# [Assigned task]
The task requires restating, word for word, the lines of the entries below from the one containing "Click Good Quality" through the final one, both included.

Source data:
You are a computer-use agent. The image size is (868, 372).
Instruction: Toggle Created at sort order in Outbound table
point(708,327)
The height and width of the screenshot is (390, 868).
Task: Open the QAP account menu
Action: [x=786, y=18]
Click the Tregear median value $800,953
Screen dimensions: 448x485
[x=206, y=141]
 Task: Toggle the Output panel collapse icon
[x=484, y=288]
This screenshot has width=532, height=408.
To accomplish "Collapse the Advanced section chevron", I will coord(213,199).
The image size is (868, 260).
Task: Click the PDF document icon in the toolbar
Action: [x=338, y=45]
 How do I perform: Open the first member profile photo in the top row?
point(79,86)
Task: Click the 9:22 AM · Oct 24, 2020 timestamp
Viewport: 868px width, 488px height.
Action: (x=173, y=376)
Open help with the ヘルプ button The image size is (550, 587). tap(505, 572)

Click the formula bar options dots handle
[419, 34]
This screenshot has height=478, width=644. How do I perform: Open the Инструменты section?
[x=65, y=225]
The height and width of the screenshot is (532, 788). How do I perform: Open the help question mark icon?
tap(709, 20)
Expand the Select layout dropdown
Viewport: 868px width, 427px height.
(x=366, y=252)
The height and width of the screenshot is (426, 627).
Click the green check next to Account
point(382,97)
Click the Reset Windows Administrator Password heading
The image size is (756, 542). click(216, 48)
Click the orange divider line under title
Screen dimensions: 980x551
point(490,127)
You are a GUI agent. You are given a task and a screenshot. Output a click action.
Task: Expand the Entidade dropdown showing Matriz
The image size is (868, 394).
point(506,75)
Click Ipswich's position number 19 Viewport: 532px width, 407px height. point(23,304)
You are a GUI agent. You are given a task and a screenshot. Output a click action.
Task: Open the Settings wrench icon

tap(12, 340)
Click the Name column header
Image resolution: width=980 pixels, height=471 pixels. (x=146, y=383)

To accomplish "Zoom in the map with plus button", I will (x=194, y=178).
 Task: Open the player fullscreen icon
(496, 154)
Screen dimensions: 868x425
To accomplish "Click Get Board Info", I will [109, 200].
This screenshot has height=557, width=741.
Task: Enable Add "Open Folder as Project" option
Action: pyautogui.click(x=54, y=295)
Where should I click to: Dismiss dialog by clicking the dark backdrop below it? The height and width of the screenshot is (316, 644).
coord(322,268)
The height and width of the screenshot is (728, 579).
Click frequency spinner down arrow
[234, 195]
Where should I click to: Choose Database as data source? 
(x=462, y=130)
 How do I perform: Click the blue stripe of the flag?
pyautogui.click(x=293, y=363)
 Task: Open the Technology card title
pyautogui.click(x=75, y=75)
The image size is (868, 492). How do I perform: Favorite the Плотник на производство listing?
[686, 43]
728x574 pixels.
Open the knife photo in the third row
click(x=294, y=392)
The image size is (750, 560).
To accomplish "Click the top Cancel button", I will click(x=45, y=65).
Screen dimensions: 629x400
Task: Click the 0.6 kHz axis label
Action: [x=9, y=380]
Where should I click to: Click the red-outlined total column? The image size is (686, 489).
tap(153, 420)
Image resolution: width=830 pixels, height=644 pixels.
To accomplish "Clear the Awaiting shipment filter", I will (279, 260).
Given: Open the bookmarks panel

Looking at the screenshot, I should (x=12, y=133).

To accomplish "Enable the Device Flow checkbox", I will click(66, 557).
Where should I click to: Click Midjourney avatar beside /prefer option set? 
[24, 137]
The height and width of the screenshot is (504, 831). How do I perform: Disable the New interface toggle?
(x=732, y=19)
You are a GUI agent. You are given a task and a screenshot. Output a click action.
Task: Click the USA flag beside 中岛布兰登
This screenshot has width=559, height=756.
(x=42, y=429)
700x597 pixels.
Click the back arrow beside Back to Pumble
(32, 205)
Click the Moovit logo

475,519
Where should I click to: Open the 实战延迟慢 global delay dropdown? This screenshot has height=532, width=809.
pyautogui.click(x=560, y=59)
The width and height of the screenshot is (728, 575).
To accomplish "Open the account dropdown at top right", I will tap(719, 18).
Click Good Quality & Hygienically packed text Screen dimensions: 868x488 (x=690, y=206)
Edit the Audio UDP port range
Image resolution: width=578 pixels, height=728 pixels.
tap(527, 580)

# [Reply to the task]
Click Good Quality & Hygienically packed text Screen dimensions: 868x488 (x=690, y=206)
Edit the Audio UDP port range
Image resolution: width=578 pixels, height=728 pixels.
tap(527, 580)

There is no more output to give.